[Start]

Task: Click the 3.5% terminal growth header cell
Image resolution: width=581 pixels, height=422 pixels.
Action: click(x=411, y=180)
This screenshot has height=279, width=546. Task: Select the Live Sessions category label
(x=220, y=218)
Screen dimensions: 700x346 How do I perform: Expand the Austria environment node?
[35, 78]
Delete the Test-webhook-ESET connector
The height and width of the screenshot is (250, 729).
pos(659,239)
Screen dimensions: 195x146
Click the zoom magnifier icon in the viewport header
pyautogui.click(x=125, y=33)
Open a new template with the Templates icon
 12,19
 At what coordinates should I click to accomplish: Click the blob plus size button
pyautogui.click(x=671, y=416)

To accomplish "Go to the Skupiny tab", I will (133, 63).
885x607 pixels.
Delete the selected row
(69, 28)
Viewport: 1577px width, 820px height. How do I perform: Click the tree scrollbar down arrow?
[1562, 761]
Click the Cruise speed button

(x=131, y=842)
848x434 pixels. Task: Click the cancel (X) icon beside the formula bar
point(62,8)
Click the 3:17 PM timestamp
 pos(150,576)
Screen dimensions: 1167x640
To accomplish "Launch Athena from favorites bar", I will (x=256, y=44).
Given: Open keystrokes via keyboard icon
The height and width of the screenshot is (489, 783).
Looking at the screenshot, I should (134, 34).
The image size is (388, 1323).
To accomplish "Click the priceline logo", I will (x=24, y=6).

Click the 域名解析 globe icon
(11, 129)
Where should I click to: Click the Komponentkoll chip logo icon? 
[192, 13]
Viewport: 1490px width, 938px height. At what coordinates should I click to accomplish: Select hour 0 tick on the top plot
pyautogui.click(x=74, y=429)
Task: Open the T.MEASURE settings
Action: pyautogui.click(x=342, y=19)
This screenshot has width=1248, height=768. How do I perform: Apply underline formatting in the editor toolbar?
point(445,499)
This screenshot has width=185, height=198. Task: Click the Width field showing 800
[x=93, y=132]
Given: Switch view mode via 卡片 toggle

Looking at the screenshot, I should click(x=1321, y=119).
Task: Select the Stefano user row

[End]

◆ **Exercise**:
Write out every line of the records above exactly as it stands.

◆ **Written solution**:
Task: Click the 3.5% terminal growth header cell
Image resolution: width=581 pixels, height=422 pixels.
Action: click(x=411, y=180)
This screenshot has height=279, width=546. Task: Select the Live Sessions category label
(x=220, y=218)
Screen dimensions: 700x346 How do I perform: Expand the Austria environment node?
[35, 78]
Delete the Test-webhook-ESET connector
The height and width of the screenshot is (250, 729).
pos(659,239)
Screen dimensions: 195x146
Click the zoom magnifier icon in the viewport header
pyautogui.click(x=125, y=33)
Open a new template with the Templates icon
 12,19
 At what coordinates should I click to accomplish: Click the blob plus size button
pyautogui.click(x=671, y=416)

To accomplish "Go to the Skupiny tab", I will (133, 63).
885x607 pixels.
Delete the selected row
(69, 28)
Viewport: 1577px width, 820px height. How do I perform: Click the tree scrollbar down arrow?
[1562, 761]
Click the Cruise speed button

(x=131, y=842)
848x434 pixels. Task: Click the cancel (X) icon beside the formula bar
point(62,8)
Click the 3:17 PM timestamp
 pos(150,576)
Screen dimensions: 1167x640
To accomplish "Launch Athena from favorites bar", I will (x=256, y=44).
Given: Open keystrokes via keyboard icon
The height and width of the screenshot is (489, 783).
Looking at the screenshot, I should (134, 34).
The image size is (388, 1323).
To accomplish "Click the priceline logo", I will (x=24, y=6).

Click the 域名解析 globe icon
(11, 129)
Where should I click to: Click the Komponentkoll chip logo icon? 
[192, 13]
Viewport: 1490px width, 938px height. At what coordinates should I click to accomplish: Select hour 0 tick on the top plot
pyautogui.click(x=74, y=429)
Task: Open the T.MEASURE settings
Action: pyautogui.click(x=342, y=19)
This screenshot has width=1248, height=768. How do I perform: Apply underline formatting in the editor toolbar?
point(445,499)
This screenshot has width=185, height=198. Task: Click the Width field showing 800
[x=93, y=132]
Given: Switch view mode via 卡片 toggle

Looking at the screenshot, I should click(x=1321, y=119).
Task: Select the Stefano user row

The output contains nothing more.